She then went to work in an office of a supplier of special inks to the Bank of England etc. (by applying via a Labour Exchange). This was off Holborn. The hours were 0800 to 1700, plus Saturday morning. She was promoted four times, including being a telephone operator.
Rationing was in force at that time. There were coupons for clothes, furniture, food - about the size of a postage stamp - and shopkeepers using scissors cut these out of booklets. Coupons were decreed to have either a unit or price value. Beer was rationed by quota to pubs, restaurants by price allowed to be charged.
Some nights during the war she watched the Blitz (including the burning of the Tate & Lyle warehouse in the docks 7 September 1940). The man she met and married 6 years later was at the Personnel Dispatch Centre at Uxbridge waiting to go abroad, and he also saw the reflected glow in the night sky. Some time later (possibly autumn 1941) she was walking back along York Way when a bomb hit the Royal British Legion poppy factory ahead of her. Shaken, she sheltered in a doorway
In Spring 1942, during her lunch break and on the spur of the moment, she walked to Adastral House on Kingsway and joined the Women's Royal Air Force. The recruitment centre was at Gloucester where she spent three weeks before moving to Pucklechurch, Gloucs, where she trained to be a barrage balloon operator for several months. She broke her foot when walking from there to Filton.

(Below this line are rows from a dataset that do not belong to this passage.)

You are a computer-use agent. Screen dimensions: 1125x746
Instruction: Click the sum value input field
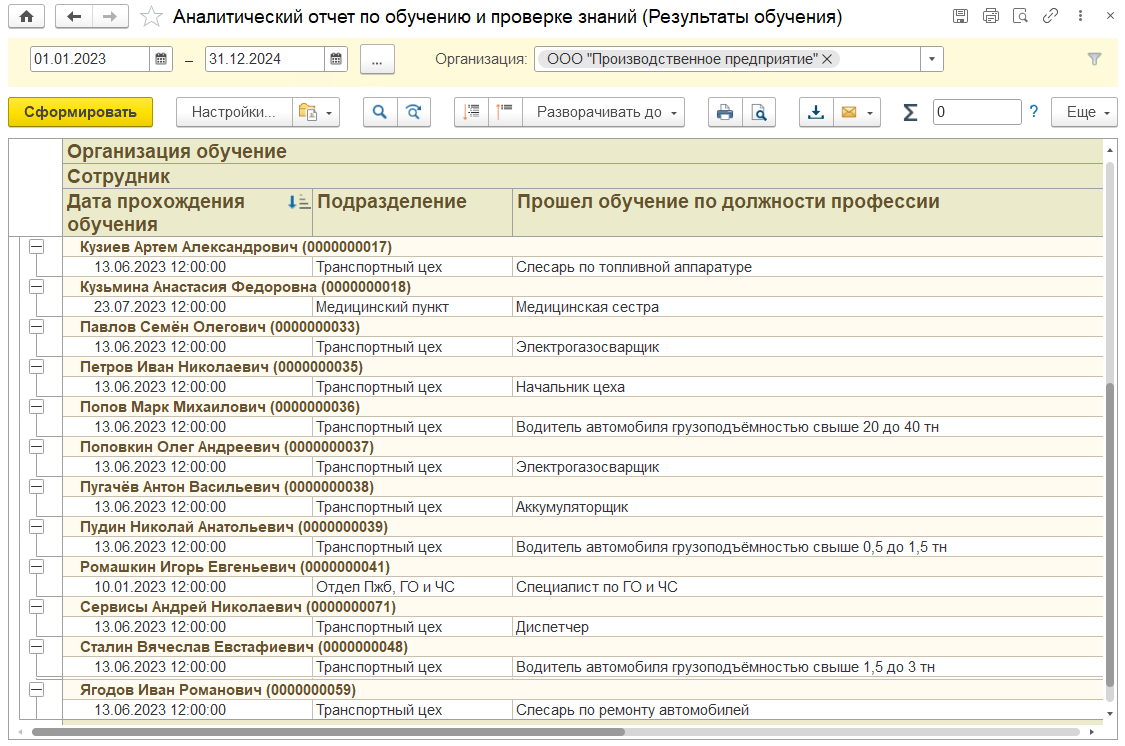[x=976, y=113]
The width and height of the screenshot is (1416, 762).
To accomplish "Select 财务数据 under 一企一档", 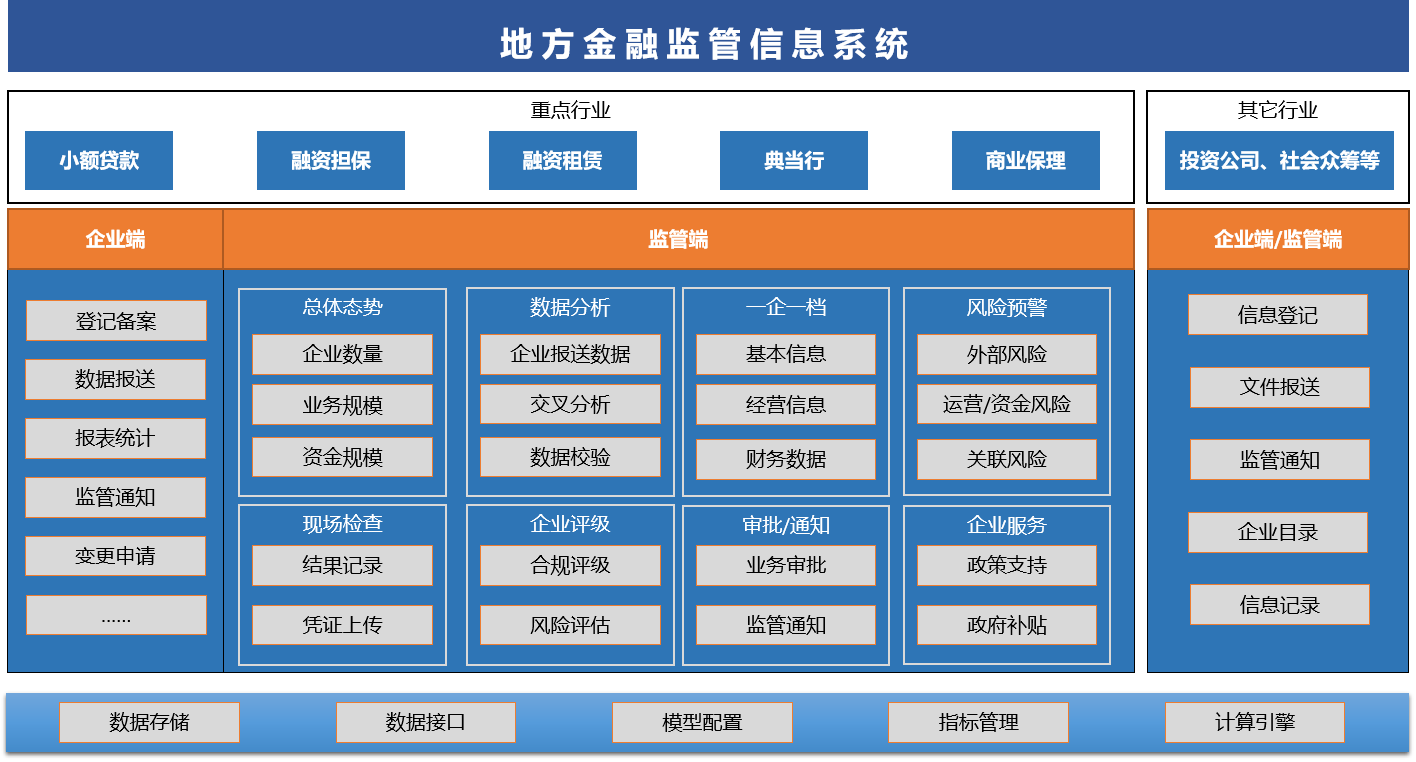I will pyautogui.click(x=786, y=459).
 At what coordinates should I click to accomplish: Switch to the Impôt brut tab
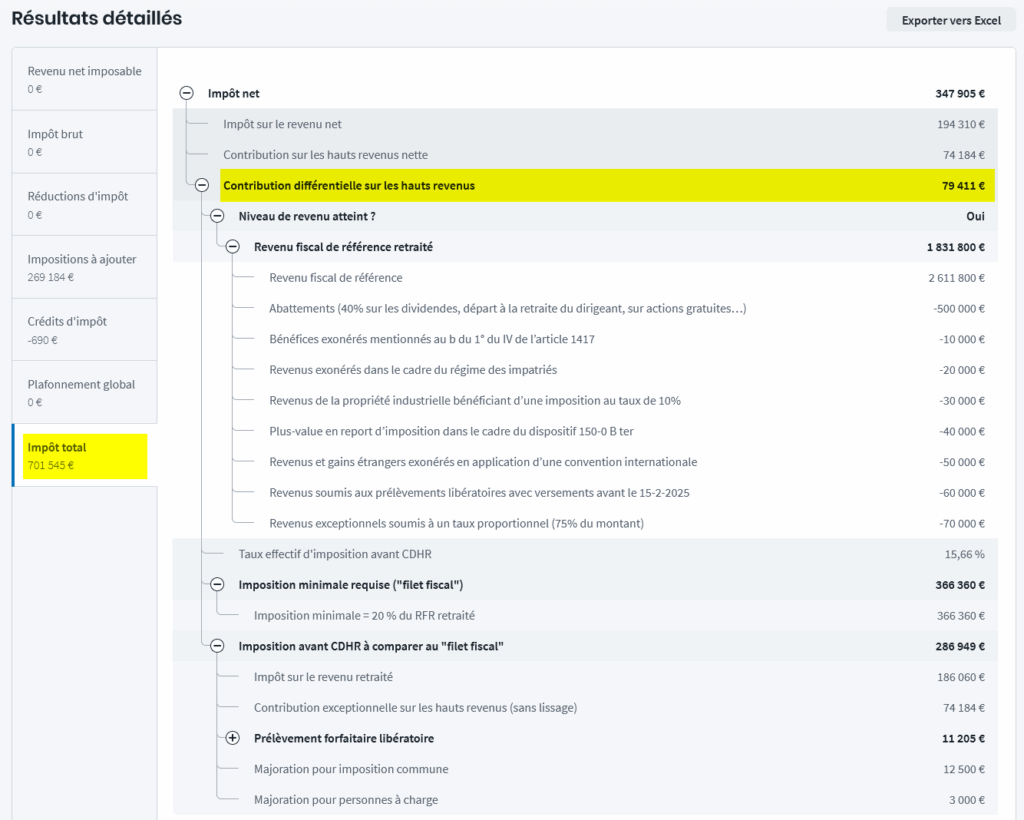[84, 142]
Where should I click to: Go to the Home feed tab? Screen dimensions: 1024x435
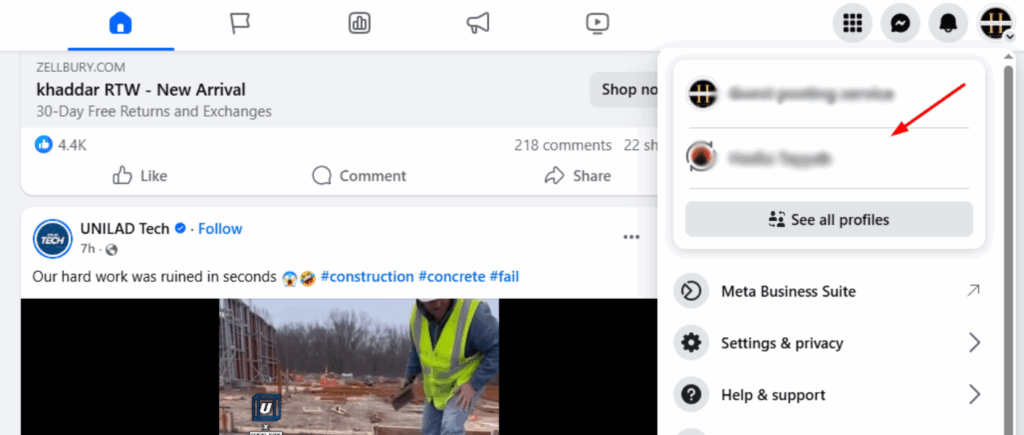121,23
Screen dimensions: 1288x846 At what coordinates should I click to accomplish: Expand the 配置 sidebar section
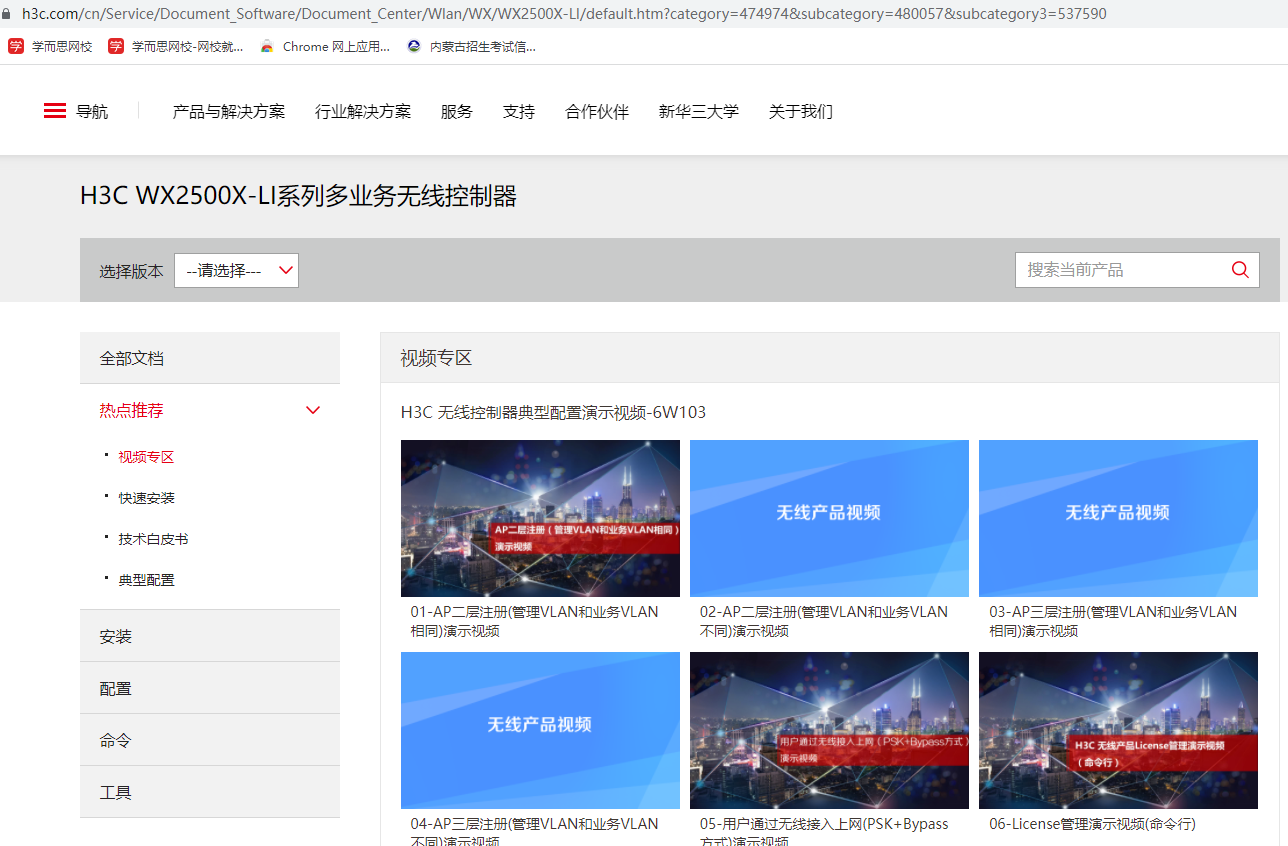(116, 689)
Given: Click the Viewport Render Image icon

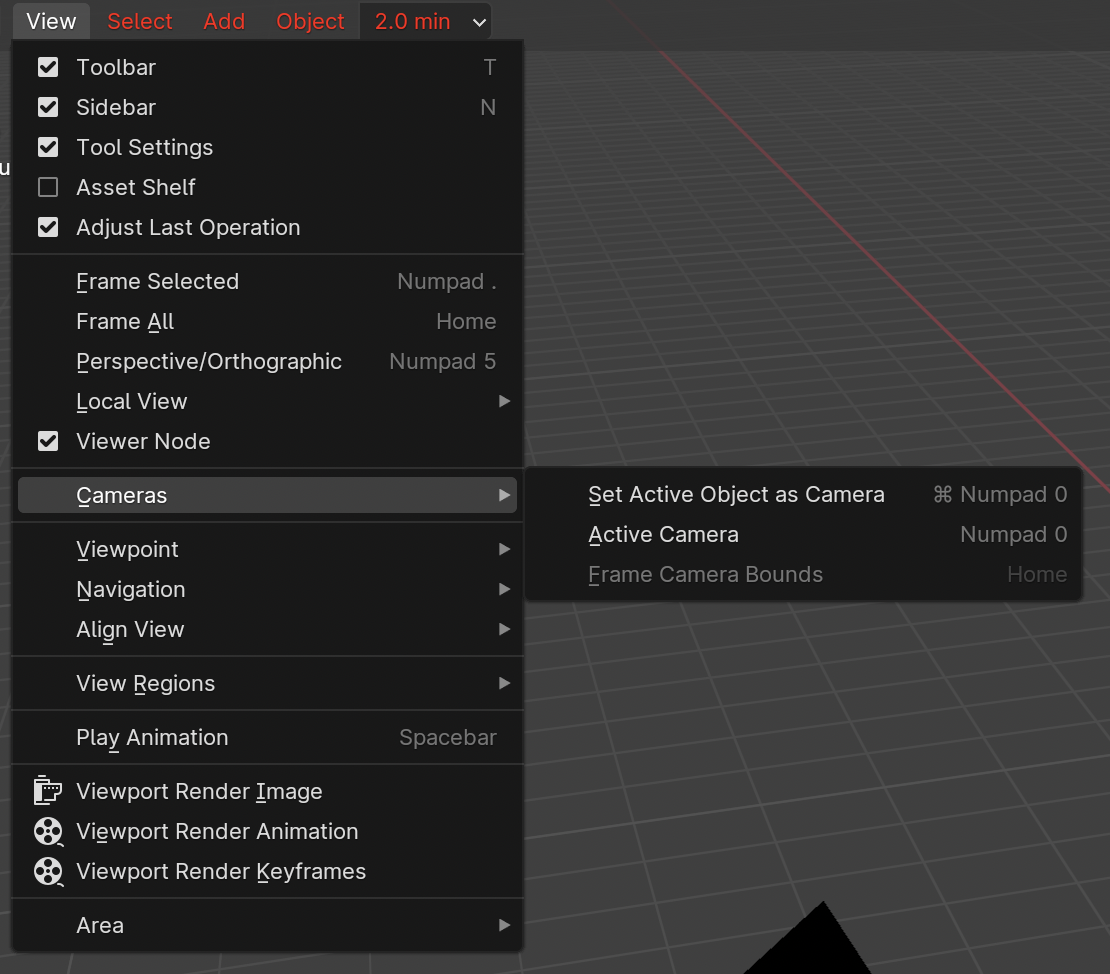Looking at the screenshot, I should [47, 791].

On completion of training she was posted to South Wales (Cadoxton between Cardiff and Barry, protecting the docks) where she spent about six months, losing the first of her career total of three balloons because she didn't turn it to the wind when guarding it (asleep!).
From there she went to Sheffield (Attercliffe), losing one wrapped round a house chimney (put on a charge; minor punishment given, having broken a thumb swinging a winch which kicked back so appeared with arm in sling and got the sympathy vote).
Next she went to Ruskin Park near Dulwich, where she lost another balloon which she brought down too quickly because she wanted to go to the cinema. The sketch above is an artist's impression drawn in the 21st century, but rendered fairly accurately. She didn't stay there long, so re mustered because the demand for barrage balloon operators at that time was declining.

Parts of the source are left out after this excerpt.